BRIEF – From the listing below, return each line that includes "input".
....
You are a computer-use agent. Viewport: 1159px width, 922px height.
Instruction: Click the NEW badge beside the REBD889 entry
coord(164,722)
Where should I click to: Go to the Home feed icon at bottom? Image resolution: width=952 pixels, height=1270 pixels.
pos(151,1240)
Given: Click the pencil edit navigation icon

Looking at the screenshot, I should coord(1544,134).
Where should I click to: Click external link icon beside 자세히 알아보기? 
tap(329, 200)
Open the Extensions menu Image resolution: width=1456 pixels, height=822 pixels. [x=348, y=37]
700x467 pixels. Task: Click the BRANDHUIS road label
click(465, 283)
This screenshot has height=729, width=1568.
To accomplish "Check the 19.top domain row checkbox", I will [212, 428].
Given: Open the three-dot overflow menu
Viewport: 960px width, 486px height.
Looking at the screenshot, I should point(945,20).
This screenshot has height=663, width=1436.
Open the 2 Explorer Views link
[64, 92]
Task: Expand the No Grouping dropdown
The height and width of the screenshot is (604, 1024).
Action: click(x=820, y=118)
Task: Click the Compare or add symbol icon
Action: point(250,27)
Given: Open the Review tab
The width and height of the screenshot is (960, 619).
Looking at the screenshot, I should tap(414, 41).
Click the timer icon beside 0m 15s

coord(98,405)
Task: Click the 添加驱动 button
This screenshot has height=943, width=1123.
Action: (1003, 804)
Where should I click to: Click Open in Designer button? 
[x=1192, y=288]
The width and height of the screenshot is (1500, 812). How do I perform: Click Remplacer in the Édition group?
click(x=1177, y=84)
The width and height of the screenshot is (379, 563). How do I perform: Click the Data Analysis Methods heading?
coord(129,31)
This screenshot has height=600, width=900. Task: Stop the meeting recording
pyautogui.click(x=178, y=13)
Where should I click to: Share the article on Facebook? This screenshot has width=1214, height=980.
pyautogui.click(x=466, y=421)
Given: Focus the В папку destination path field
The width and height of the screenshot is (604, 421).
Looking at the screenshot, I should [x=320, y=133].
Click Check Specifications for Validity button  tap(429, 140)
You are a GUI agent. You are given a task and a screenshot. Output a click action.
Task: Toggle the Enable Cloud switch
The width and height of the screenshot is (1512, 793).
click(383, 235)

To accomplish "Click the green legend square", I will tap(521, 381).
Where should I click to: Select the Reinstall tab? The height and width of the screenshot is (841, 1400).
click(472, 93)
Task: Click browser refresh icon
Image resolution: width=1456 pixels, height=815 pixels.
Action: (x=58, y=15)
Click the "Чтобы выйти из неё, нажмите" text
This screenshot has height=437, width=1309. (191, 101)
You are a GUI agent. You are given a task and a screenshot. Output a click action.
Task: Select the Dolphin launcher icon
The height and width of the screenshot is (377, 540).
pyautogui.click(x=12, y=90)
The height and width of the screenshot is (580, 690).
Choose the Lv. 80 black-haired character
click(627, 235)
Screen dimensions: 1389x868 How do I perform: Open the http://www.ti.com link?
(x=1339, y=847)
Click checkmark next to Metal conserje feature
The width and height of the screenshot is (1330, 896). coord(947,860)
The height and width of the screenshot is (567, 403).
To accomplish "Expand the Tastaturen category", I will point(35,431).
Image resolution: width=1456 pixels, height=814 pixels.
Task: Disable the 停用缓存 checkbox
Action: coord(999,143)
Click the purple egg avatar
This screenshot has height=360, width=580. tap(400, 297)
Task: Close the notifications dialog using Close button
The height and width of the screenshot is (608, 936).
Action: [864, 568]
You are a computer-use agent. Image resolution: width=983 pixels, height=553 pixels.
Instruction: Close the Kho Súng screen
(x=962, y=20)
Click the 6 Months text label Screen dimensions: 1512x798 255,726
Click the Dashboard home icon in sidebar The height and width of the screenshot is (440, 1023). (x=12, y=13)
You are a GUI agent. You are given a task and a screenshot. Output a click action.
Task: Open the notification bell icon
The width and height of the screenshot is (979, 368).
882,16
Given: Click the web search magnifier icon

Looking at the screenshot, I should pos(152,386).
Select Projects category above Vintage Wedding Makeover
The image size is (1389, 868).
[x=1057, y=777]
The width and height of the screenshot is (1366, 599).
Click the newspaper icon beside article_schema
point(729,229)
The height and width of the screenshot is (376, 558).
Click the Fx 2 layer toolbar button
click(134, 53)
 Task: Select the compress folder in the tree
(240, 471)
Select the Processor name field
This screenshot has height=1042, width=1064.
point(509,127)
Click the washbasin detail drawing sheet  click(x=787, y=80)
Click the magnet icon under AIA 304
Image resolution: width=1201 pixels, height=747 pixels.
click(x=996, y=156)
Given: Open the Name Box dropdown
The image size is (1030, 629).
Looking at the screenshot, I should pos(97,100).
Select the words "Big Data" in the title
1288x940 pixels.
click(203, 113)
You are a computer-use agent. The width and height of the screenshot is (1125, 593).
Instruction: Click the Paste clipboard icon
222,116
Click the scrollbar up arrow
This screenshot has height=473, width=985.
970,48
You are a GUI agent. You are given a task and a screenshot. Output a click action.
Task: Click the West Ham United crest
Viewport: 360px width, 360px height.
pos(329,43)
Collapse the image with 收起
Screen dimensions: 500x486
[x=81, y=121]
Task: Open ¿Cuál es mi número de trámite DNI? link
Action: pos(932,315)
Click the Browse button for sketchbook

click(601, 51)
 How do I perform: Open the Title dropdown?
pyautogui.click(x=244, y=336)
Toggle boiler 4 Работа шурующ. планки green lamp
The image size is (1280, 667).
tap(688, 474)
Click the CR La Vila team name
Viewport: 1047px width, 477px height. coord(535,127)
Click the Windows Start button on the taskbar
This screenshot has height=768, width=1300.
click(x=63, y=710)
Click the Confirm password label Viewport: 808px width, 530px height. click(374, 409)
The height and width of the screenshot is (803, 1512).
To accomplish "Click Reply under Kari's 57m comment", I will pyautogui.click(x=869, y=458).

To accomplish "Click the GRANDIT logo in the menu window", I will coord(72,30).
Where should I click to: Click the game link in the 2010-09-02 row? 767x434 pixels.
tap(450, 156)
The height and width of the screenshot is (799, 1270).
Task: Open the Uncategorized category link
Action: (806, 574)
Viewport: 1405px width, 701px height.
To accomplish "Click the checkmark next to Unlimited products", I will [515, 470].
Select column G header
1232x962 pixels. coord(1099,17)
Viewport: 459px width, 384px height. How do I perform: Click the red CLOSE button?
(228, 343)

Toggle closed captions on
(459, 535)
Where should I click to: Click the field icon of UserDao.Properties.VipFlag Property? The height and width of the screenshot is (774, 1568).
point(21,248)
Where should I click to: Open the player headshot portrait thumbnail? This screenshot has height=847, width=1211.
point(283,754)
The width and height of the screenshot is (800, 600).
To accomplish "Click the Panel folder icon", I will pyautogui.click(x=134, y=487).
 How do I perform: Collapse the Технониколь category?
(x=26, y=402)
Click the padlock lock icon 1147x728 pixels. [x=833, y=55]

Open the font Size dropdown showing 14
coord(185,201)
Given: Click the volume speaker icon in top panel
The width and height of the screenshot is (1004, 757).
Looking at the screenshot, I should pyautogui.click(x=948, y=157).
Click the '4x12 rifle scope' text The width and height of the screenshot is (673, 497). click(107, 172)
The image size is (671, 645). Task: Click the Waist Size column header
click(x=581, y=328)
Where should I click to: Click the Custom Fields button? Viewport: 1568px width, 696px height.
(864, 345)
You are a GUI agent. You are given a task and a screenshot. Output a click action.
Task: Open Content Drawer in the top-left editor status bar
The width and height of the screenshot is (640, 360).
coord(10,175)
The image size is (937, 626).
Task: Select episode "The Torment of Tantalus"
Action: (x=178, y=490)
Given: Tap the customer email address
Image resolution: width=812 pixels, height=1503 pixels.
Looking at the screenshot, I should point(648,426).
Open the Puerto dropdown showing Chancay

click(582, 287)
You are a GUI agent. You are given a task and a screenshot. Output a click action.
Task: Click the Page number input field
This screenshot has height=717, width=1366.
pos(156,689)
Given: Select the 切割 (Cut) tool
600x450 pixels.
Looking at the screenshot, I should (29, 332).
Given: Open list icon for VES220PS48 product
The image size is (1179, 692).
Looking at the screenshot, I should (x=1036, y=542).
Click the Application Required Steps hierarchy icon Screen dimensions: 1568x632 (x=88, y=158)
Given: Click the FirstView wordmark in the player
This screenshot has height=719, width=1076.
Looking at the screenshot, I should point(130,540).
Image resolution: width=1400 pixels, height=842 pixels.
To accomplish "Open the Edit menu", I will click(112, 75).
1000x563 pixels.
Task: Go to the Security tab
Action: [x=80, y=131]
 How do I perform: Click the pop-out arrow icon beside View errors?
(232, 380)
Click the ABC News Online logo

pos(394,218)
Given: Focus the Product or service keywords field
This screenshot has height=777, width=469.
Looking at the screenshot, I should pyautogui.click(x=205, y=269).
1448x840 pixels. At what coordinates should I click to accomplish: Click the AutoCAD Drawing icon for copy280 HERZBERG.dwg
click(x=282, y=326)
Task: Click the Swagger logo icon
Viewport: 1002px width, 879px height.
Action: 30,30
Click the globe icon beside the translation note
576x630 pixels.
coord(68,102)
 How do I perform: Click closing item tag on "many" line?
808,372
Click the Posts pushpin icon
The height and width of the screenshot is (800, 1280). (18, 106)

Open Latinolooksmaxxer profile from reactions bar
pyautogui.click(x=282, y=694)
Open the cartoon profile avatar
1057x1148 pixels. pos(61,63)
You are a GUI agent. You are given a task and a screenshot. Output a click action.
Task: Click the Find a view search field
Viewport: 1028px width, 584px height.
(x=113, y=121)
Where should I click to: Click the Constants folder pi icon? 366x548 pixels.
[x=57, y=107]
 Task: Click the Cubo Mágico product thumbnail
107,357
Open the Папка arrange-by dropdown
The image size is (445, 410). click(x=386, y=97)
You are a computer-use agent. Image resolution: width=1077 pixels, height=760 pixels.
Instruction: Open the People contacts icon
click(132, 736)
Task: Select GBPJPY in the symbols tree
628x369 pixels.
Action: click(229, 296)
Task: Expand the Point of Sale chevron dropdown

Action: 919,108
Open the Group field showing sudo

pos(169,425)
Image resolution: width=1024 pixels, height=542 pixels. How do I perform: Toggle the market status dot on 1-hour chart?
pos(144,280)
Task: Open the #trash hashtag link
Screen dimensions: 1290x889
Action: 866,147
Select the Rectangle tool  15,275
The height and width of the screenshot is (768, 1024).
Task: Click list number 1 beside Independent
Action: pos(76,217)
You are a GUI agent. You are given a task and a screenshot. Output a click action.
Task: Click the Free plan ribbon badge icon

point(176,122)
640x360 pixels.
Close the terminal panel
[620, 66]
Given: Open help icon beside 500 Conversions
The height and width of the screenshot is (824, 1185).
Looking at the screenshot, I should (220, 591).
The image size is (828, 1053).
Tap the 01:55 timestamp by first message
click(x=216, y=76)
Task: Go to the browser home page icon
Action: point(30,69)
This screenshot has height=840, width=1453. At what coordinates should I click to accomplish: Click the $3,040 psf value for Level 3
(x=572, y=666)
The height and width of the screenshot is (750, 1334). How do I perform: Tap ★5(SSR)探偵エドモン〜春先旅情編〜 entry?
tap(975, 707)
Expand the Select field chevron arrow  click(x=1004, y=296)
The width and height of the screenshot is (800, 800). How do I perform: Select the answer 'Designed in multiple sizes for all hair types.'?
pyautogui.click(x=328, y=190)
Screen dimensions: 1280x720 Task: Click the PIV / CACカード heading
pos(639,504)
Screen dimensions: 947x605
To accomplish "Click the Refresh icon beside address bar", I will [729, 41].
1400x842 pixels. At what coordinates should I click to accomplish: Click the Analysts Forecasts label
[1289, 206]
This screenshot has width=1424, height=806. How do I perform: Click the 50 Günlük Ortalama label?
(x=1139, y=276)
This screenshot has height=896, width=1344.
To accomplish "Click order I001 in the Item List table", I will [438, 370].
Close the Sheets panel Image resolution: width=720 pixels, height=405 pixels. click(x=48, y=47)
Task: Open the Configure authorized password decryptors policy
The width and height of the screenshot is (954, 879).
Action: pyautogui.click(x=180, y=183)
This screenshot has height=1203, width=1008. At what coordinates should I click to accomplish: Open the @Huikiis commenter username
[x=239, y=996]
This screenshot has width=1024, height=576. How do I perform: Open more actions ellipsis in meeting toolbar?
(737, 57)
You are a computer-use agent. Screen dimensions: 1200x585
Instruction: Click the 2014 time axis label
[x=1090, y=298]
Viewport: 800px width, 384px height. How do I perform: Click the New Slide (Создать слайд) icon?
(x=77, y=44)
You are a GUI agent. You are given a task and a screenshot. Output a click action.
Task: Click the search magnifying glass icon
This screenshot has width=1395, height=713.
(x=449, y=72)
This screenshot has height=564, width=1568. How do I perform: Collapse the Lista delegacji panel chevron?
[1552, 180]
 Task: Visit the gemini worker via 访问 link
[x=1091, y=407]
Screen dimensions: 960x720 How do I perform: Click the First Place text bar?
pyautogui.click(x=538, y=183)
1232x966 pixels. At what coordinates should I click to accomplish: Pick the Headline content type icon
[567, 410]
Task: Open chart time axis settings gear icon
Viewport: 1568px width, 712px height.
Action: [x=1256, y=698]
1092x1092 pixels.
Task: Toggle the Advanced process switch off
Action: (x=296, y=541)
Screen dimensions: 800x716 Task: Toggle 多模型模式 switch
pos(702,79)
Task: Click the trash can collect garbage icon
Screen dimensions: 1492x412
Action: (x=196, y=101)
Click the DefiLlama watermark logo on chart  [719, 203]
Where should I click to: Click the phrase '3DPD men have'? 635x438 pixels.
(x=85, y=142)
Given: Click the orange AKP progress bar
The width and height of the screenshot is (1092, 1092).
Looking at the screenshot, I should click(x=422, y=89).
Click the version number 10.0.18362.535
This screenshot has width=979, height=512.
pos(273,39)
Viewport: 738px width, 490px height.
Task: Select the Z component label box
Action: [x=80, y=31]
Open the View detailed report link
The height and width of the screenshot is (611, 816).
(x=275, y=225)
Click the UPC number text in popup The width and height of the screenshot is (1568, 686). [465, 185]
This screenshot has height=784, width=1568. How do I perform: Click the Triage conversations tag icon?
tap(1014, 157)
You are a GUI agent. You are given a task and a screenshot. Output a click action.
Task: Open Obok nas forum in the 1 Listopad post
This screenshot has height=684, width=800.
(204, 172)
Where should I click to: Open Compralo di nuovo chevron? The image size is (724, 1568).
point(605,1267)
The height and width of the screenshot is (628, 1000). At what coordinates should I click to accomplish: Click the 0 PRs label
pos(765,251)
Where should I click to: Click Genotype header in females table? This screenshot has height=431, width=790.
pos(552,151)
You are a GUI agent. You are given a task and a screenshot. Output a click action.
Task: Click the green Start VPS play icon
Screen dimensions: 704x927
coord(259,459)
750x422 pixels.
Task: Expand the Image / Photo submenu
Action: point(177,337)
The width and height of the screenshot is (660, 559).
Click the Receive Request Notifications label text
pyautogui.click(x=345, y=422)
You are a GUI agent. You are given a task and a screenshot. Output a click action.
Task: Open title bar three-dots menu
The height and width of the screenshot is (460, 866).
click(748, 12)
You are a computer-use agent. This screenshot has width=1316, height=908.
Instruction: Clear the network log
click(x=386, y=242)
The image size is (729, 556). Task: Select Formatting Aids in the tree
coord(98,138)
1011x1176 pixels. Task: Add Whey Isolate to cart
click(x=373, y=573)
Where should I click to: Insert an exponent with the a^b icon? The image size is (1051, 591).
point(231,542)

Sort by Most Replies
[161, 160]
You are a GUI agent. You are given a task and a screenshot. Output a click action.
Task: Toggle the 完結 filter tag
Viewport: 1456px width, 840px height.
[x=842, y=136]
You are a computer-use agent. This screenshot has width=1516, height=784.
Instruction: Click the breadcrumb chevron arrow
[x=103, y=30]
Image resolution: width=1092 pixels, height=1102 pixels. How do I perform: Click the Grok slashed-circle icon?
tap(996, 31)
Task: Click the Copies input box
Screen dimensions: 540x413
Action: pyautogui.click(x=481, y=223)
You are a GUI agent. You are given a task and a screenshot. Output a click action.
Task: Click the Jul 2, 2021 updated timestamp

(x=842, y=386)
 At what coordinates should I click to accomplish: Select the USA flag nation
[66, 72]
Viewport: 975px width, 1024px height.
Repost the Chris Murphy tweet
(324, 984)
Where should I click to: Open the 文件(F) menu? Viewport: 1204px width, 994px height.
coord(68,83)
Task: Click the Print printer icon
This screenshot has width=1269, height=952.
....
COMPLETED EXERCISE –
Task: Click the Page number input field
Task: Click the Copies input box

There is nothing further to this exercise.